ITEM 13 - CERTAIN RELATIONSHIPS AND RELATED TRANSACTIONS, AND DIRECTOR INDEPENDENCE
 
Except as set forth below, there were no transactions during the last fiscal year and six months ended December 31, 2010, and there are no proposed transactions, to which the Company was or is to become a party in which any director, executive officer, director nominee, beneficial owner of more than five percent (5%) of any class of our stock, or members of their immediate families had, or is to have, a direct or indirect material interest:

On June 30, 2010, we issued and sold 5,000,000 shares of our Series G Convertible Preferred Stock and Series G Warrants to purchase an aggregate of 50,000,000 shares of our common stock at a per share exercise price of $0.10 for an aggregate purchase price value of $5,000,000 consisting of (1) $3,500,000 in cash and (2) the return and cancellation of the note in the principal amount of $1,500,000 issued to Vicis Capital Master Fund pursuant to a Note Purchase Agreement dated June 4, 2010 between Vicis and the Company.  Vicis is a beneficial owner of 89.0% of our outstanding capital stock.

On June 4, 2010, we entered into a Note Purchase Agreement with Vicis Capital Master Fund pursuant to which we sold an 8% convertible promissory note in the principal amount of $1,500,000 for an aggregate purchase price of $1,500,000 (the “Note”). The Note is due on demand in the holder’s discretion.  The Note is convertible into securities offered by the Company in a future financing pursuant to the terms of the Note Purchase Agreement.  Vicis is a beneficial owner of 89.0% of our outstanding capital stock.

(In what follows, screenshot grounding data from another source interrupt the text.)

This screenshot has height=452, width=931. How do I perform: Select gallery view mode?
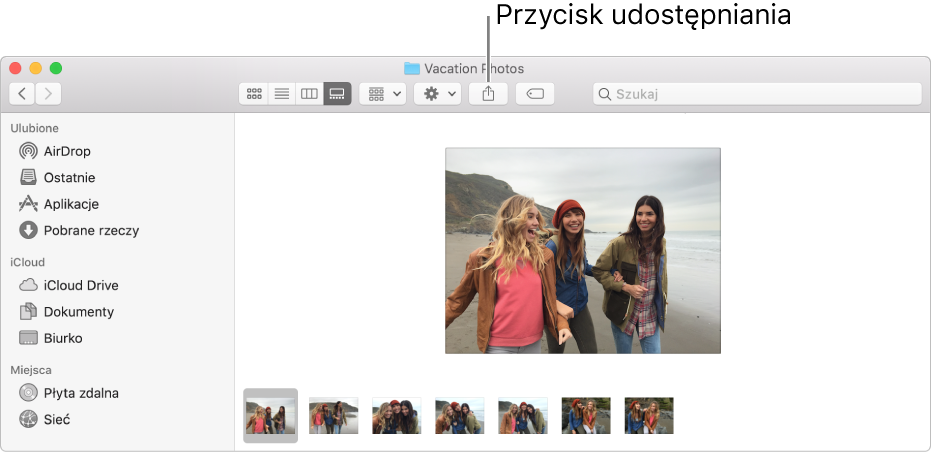[x=337, y=94]
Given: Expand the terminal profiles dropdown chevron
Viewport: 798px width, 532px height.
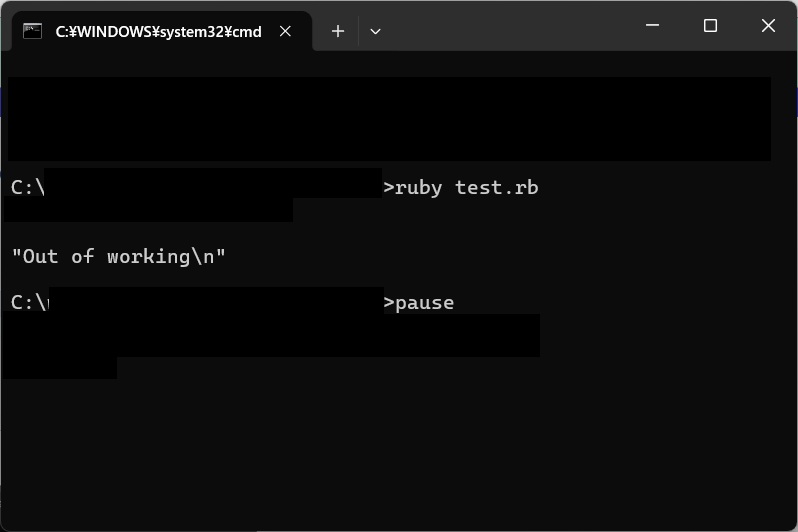Looking at the screenshot, I should (x=375, y=31).
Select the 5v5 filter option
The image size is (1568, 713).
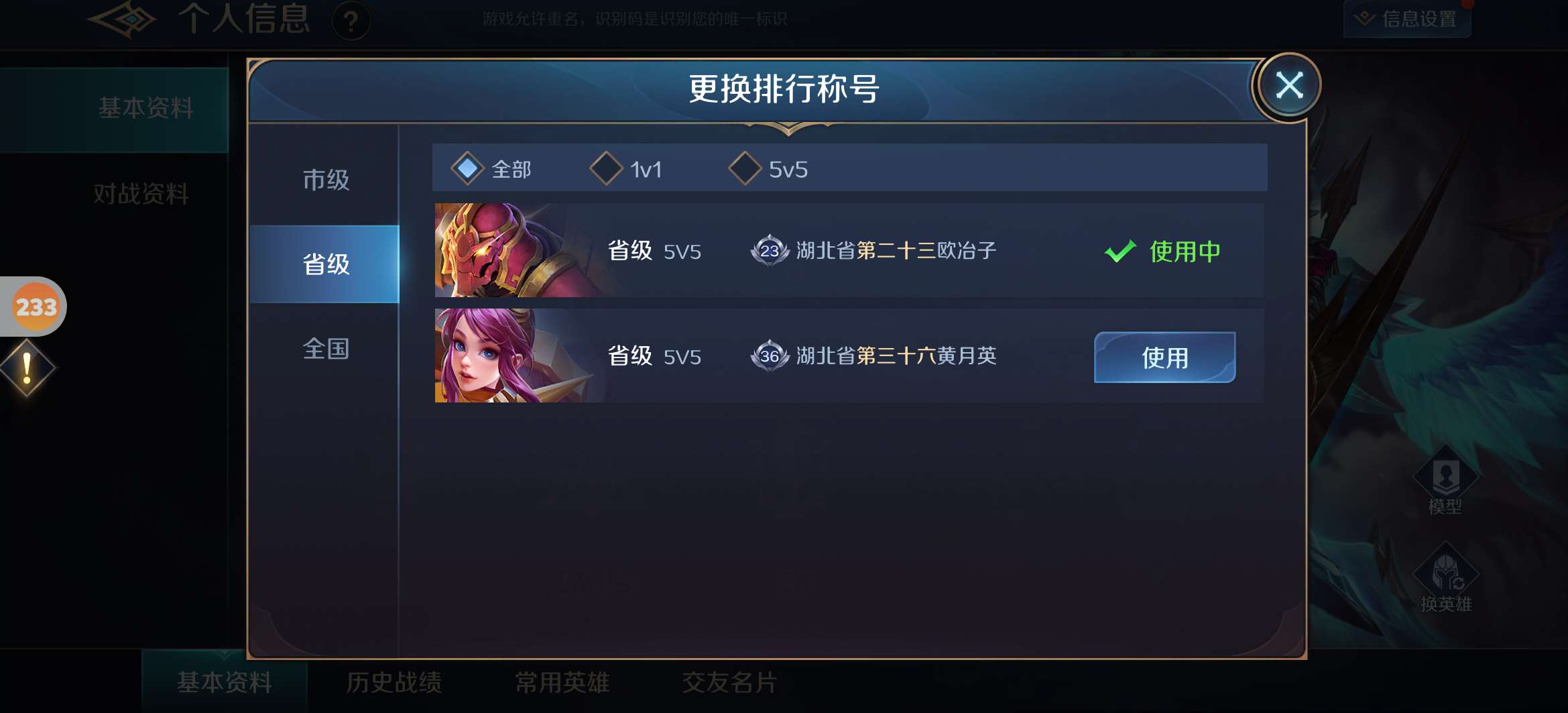click(768, 168)
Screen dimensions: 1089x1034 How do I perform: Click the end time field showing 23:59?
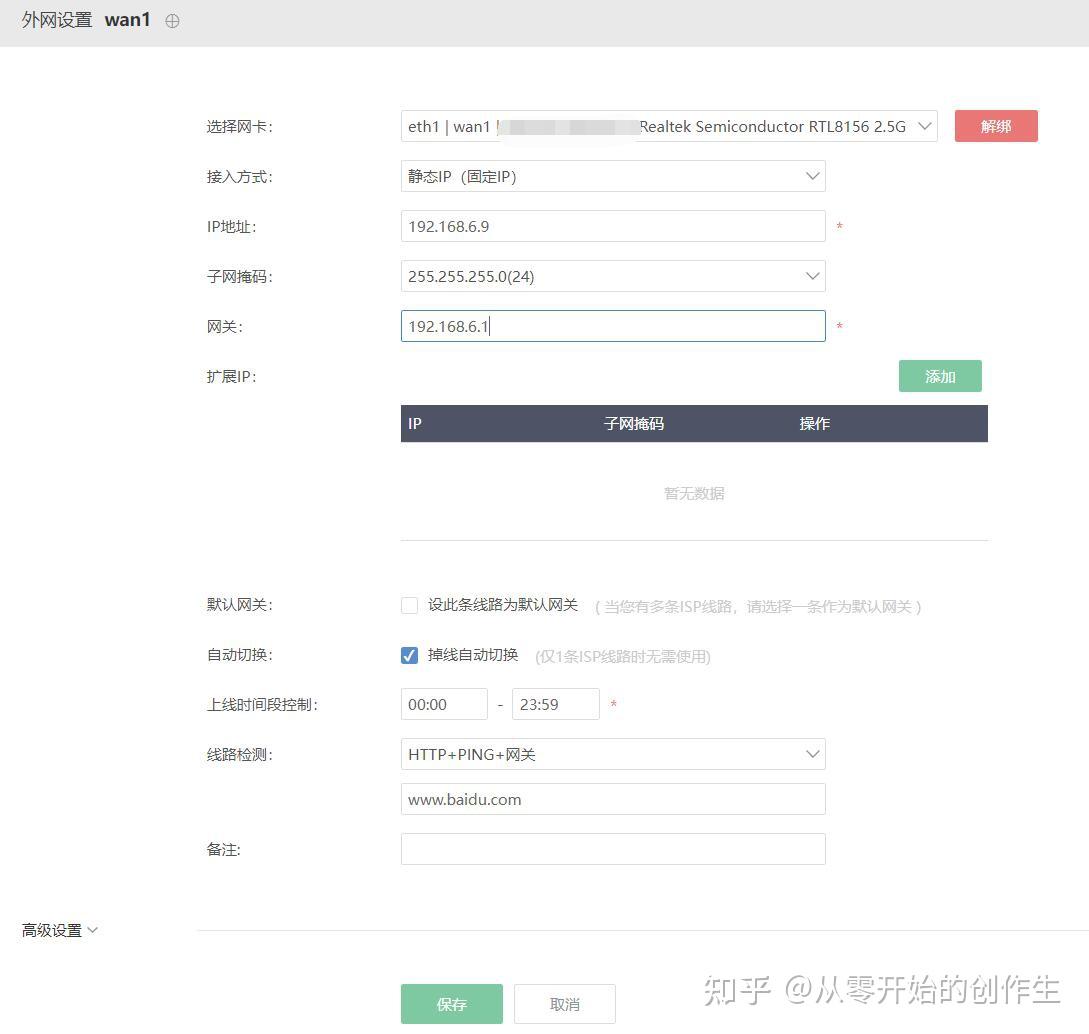(555, 704)
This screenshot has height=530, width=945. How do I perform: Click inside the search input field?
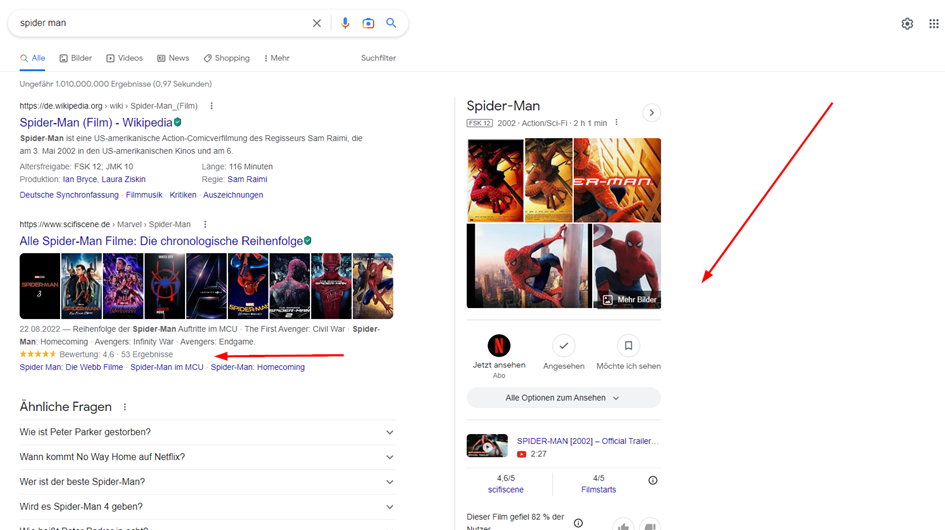(x=160, y=23)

On July 20, 2009, the Company entered into a securities purchase agreement with Vicis Capital Master Fund whereby Vicis purchased from the Company a warrant to purchase 97,606,276 shares of the Company’s common stock for a purchase price of five million dollars ($5,000,000). The warrant has an exercise price of $0.25 per share and is exercisable for ten years from the date of issuance.  The warrant is exercisable on a cashless basis at any time after six months from the date of issuance if there is no effective registration statement registering the resale of the shares underlying the warrant.  As further consideration for the sale of the warrant, Vicis surrendered for cancellation all existing warrants that it currently holds. Vicis is a beneficial owner of 89.0% of our outstanding capital stock.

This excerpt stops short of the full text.